The folks at Ward's have been very supportive of our work and allowed us to return the J$6000 (~US$100) bit without any hassle. That saved the project a good chunk of change. These are some pics of this drill I hauled there and what the entombment looked like when I visited again July 7. You can see these and other images in the Big Spring Reconstruction, Castleton album on my webshots account ->

I am still working at the National Water Commission's Quality Assurance (NWC QA) lab for the western region, usually one day a week. My supervisor there Richard Meggo told me that he's leaving to pursue his PhD in Environmental Engineering at the University of Iowa. In fact, his last day is today! Good luck Mr. Meggo!!! The composting facility at the Retirement Landfill is dying a natural death. PCV Pat W has left the responsible agency, and calls to her former counterpart have been mysteriously "disconnected" and not returned. I'm still helping out with the Homework Club at the Peace and Justice Center. This community center in one of MoBay's poorest communities hosts this after-school program for kids involving arts and crafts, skills development, and of course homework help. I found at this center a group of Jamaicans that I can actually play football (soccer) with and keep up.
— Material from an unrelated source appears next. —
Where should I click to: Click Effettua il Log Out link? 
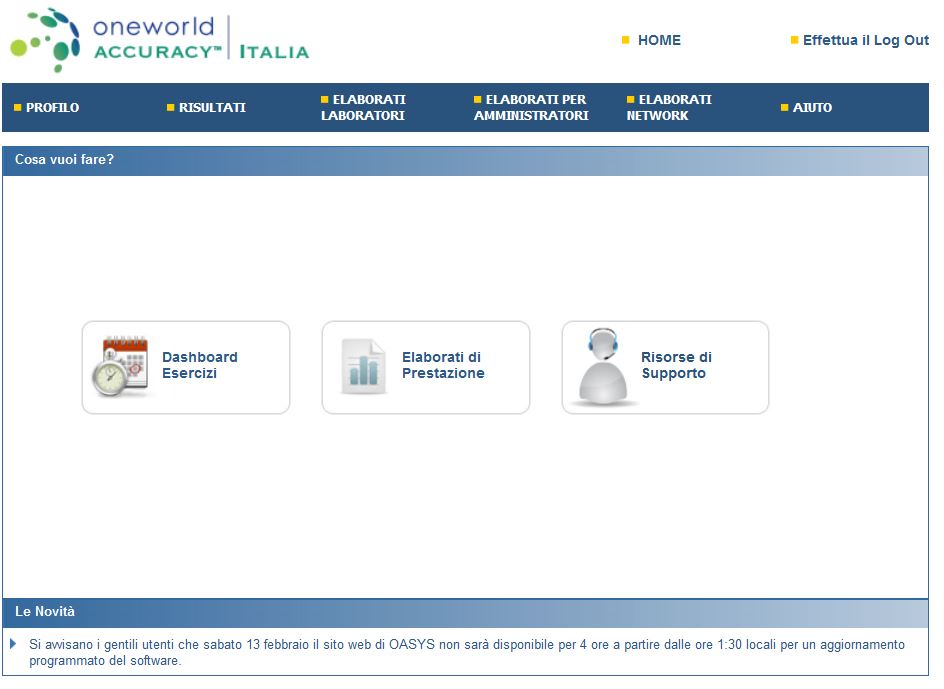pos(865,40)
They are aged 10-12. The program is on break now, but we're planning a summer camp Aug 8-17 that I'm really excited about! The search for the master thesis is heading toward some work I've started in conjunction with the Water Resources Authority (WRA). We are planning to develop a tool to help WRA professionals approve or deny the proposed on-site sanitation systems in new developments. We'll then pilot it in St. James and throughout the western regions, assuming I can locate the underground water maps each of the parishes purchased. It'll hard to put up any cool flashy pics of this work (unless you wanna see more poo pics Sparticus!), but if successful it would be used for development proposed throughout the country.

All right, I know I've been overdue, but 'nuff for now. Life for me is good now. I wish you all the same.